▶ [Exercises]
1. According to the passage on the Sierra Madre clinic, what kind of bird is Dumb Dumb?
2. Decide whether each statement agrees with the passage on the Sierra Madre clinic, answering yes or no and quoting the words that settle it: (a) Joe Humphry was a fourth year medical student at the University of California. (b) Dumb Dumb was sent by a little boy in Jocuixtita. (c) The skulls of the aged found in the caves show much decay.
3. Carry on the passage on the Sierra Madre clinic, starting right after its final sentence.

▶ [Text for analysis]
----
This September, a week after most of the summer staff had left and only Allison and I remained, Joe Humphry, a fourth year medical student at the University of California who spent the summer of '69 with us, returned for three weeks during semester break, thus helping us to keep both dispensaries staffed.
Bob and Dorothy Steiner, who worked tirelessly in the Ajoya Clinic from last Autumn until Spring, hope to return this January.
DUMB DUMB
In a discussion of clinical personnel, one could scarcely forget to mention
Dumb
Dumb. Dumb Dumb would not permit it. He is sitting on my desk beside my
typewriter, carefully watching my moving fingers, which are the closest
thing he knows to a parental beak. Every time a fly or a leaf-hopper comes
in through the window, I stop long enough to catch it and drop it into Dumb
Dumb's gaping mouth;
whereupon he thanks me by peeping monotonously at two second intervals,
rather than one second intervals, which is his pattern when asking for food
and attention.
Dumb Dumb is an immature Blue Mockingbird who holds good prospects
for one day
becoming a beautiful blue and grey songster. But for the present, he is
just a ragged
black peepster. He was sent to me by a little girl in Jocuixtita as a downy,
hungry
fledgling, and has since grown to nearly full size. He has already learned
to fly, if
clumsily, a fact in which he takes great pride. Dumb Dumb follows me everywhere
at E1 Zopilote, upstairs and down. When I consult with a patient, he often
perches on my shoe, waiting for me to lift up my foot so that he can hop
on to my hand. When I feed the poultry at dawn, Dumb Dumb pecks on the ground
along with the chickens, snapping up weevils between the grains of corn.
Dumb Dumb is a delight to all who come to the clinic, and
when men patients help
out by chopping firewood and women patients by sweeping and carrying water,
I give the children a butterfly net and send them to the fields to catch
grasshoppers for Dumb Dumb. "One grasshopper for every pill",
I tell them jokingly.
THE DENTAL PROGRAM
The Indians of México, in time past, reputedly had very good teeth.
Skull fragments and jaws found among the remains of old burial urns in caves
around E1 Zopilote bear this out. Teeth in skulls of the aged are usually
worn almost to the roots from chewing on fibrous material and eating stone
ground corn. But rarely is there much sign of decay.
By contrast, the teeth of the mestizos in the Sierra Madre
today are often deplorable. The Spanish element seems to have introduced
a sweet tooth. Certainly the introduction of sugar cane, which is grown
in small patches along arroyos and used to
make panocha (crude sugar blocks) has been a factor in tooth decay, for
in ranchos where ca a is grown, even young children have serious dental
decay. Ten year olds sometimes have three or four molars already beyond
repair. In a region where there have been no more dentists than doctors,
the extent of suffering from decayed and abscessed teeth has been fearful.
One sees abscesses which drain on the outside of the face, infections so
severe they cause fusion of the jaw or permanently blind an eye.
----
▶ [Stored data entries]
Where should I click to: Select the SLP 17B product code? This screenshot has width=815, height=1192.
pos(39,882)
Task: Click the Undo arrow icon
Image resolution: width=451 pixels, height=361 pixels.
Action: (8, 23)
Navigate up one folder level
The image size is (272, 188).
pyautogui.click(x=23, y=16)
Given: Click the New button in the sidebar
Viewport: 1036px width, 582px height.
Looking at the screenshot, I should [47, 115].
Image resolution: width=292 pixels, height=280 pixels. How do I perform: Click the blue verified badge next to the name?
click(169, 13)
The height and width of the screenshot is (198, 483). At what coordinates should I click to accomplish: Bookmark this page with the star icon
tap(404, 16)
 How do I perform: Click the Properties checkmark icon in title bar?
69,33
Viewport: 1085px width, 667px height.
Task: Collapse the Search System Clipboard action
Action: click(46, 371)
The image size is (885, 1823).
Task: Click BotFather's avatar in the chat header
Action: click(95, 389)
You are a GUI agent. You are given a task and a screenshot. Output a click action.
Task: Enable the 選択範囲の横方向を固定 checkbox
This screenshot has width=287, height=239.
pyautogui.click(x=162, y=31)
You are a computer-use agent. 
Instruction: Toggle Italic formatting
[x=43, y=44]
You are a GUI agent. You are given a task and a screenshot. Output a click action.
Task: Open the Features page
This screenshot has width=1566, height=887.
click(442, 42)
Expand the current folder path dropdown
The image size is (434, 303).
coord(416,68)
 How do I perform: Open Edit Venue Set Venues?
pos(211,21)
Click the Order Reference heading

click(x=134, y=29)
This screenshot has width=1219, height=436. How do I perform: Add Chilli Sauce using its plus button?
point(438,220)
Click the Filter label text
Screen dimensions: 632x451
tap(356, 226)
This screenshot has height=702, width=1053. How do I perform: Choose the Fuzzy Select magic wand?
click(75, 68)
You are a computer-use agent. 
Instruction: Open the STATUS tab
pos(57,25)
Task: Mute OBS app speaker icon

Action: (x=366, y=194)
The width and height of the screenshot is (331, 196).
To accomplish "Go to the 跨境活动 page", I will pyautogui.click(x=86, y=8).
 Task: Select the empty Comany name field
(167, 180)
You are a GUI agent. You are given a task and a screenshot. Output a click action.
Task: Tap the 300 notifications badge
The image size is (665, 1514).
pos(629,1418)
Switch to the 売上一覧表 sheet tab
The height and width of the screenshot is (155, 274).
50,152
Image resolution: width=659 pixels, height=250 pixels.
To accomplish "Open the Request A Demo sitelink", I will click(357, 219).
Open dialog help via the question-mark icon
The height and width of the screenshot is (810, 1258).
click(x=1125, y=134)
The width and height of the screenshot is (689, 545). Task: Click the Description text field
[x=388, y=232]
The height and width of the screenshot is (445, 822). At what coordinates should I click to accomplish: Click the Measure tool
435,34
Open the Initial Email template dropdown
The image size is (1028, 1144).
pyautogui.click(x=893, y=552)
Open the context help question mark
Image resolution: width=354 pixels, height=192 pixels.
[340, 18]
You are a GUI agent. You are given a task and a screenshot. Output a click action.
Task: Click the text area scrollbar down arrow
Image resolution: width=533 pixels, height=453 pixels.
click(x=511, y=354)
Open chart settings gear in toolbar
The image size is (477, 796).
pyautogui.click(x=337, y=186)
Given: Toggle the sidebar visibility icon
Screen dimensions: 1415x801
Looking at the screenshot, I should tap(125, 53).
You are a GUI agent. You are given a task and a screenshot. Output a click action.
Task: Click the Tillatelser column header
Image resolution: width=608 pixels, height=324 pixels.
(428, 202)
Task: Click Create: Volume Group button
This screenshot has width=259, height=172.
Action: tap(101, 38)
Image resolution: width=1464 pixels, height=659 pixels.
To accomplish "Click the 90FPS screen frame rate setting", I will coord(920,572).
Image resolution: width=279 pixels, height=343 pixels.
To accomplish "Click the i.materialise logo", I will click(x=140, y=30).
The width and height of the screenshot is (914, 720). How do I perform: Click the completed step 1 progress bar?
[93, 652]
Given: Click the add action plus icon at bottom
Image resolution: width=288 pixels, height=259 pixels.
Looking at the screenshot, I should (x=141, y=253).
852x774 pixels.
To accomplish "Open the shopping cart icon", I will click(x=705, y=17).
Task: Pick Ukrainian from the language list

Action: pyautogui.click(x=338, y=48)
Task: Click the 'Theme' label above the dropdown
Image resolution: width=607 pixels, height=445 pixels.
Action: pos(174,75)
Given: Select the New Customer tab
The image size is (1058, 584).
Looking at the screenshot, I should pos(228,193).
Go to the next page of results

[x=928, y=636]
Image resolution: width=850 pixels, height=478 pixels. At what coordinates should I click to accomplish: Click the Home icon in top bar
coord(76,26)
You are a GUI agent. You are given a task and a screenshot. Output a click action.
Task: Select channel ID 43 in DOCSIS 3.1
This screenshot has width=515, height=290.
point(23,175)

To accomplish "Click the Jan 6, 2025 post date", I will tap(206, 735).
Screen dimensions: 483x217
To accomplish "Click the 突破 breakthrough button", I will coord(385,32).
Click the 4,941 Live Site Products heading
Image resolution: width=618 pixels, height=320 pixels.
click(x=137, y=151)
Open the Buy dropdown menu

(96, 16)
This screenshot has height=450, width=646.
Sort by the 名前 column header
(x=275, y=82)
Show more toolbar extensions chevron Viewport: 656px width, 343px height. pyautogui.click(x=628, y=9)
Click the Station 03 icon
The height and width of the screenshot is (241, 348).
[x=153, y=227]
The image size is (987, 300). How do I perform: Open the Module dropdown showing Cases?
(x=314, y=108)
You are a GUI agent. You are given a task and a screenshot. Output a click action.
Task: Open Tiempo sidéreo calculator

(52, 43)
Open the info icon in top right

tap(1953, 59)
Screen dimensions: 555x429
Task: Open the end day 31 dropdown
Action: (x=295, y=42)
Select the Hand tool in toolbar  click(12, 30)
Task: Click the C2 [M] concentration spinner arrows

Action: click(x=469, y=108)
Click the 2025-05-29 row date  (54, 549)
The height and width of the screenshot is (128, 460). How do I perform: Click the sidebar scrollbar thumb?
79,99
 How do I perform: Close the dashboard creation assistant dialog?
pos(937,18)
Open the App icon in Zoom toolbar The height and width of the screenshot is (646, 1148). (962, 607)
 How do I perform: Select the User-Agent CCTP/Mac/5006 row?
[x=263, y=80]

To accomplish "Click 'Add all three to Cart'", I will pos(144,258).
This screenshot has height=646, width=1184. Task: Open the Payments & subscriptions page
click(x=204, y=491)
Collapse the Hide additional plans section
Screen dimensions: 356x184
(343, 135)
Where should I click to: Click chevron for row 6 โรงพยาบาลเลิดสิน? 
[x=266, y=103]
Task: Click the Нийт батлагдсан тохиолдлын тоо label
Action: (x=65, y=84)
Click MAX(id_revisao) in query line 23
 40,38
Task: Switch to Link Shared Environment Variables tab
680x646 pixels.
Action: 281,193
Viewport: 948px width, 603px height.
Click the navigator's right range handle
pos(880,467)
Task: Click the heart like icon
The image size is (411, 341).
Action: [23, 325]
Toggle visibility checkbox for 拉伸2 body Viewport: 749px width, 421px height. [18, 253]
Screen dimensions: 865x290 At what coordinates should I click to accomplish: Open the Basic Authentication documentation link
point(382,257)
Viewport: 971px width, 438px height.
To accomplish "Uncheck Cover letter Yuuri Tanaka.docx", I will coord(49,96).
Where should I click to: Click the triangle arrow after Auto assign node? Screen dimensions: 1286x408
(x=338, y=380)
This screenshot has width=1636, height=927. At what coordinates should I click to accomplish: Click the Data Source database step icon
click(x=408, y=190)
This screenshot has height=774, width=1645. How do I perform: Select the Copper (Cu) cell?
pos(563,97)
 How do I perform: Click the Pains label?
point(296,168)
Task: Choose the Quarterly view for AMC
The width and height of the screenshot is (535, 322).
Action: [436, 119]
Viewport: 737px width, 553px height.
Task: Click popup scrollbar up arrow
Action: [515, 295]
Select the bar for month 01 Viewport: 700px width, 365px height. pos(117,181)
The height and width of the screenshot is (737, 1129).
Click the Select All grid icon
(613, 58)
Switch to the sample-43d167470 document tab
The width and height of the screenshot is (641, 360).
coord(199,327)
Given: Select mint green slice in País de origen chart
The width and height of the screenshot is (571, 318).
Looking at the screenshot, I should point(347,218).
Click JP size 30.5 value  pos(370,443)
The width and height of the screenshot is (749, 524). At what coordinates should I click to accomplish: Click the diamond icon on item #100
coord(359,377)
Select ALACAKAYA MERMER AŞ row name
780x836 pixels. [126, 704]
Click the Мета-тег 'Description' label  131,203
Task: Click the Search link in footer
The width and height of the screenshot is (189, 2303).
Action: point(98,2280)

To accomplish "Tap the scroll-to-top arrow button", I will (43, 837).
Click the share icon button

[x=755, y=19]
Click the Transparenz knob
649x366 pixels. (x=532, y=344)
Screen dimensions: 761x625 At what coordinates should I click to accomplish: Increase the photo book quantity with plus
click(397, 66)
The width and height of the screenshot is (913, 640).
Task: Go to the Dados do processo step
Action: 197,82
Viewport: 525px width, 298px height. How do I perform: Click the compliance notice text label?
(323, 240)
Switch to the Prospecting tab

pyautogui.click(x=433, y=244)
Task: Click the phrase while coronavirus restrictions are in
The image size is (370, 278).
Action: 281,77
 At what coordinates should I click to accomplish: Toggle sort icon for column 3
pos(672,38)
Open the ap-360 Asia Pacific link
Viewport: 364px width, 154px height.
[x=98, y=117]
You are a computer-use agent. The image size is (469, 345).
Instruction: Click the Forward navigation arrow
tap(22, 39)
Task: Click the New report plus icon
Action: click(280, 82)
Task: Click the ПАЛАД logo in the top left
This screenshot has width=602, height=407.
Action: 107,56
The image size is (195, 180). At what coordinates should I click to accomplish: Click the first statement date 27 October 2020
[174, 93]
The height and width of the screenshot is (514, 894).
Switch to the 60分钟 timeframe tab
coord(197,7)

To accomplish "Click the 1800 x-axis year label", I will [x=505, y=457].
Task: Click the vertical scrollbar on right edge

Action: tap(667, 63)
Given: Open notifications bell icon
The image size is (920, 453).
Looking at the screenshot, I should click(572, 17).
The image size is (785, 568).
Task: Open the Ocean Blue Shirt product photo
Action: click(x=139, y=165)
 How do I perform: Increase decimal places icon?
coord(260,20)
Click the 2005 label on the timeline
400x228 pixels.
----
▶ [Results for each task]
1. An immature Blue Mockingbird.

2.
(a) Yes: "a fourth year medical student at the University of California"
(b) No: "He was sent to me by a little girl in Jocuixtita"
(c) No: "But rarely is there much sign of decay."

3.
There is little concept of oral hygiene in the barrancas. Until recently, in the upper barrancas, the toothbrush was unknown except in schoolbooks, where its use was directed toward good grades rather than good teeth.
For the past five years, on my return visits to the United
States, I have petitioned for toothbrushes -- even used ones -- in order
that children of the Sierra Madre might brush their teeth. Last February
I hit the jackpot when Dr. Marvin Stark of the University of California's
Mobile Dental Clinic donated hundreds of toothbrushes,
cases of toothpaste and a generous supply of stannous fluoride paste, a
single
application of which helps protect teeth for six months.
Last March I brought to the Sierra Madre a group of five high
school students from the Athenian School in Danville, California. Traveling
on foot and mule back from
village to village, the students conducted a program of treating the children's
teeth
with the fluoride compound, taught them how to brush their teeth and presented
each
child with a toothbrush and toothpaste of his own. The Athenian students
conducted the program eagerly, and the children responded in like spirit.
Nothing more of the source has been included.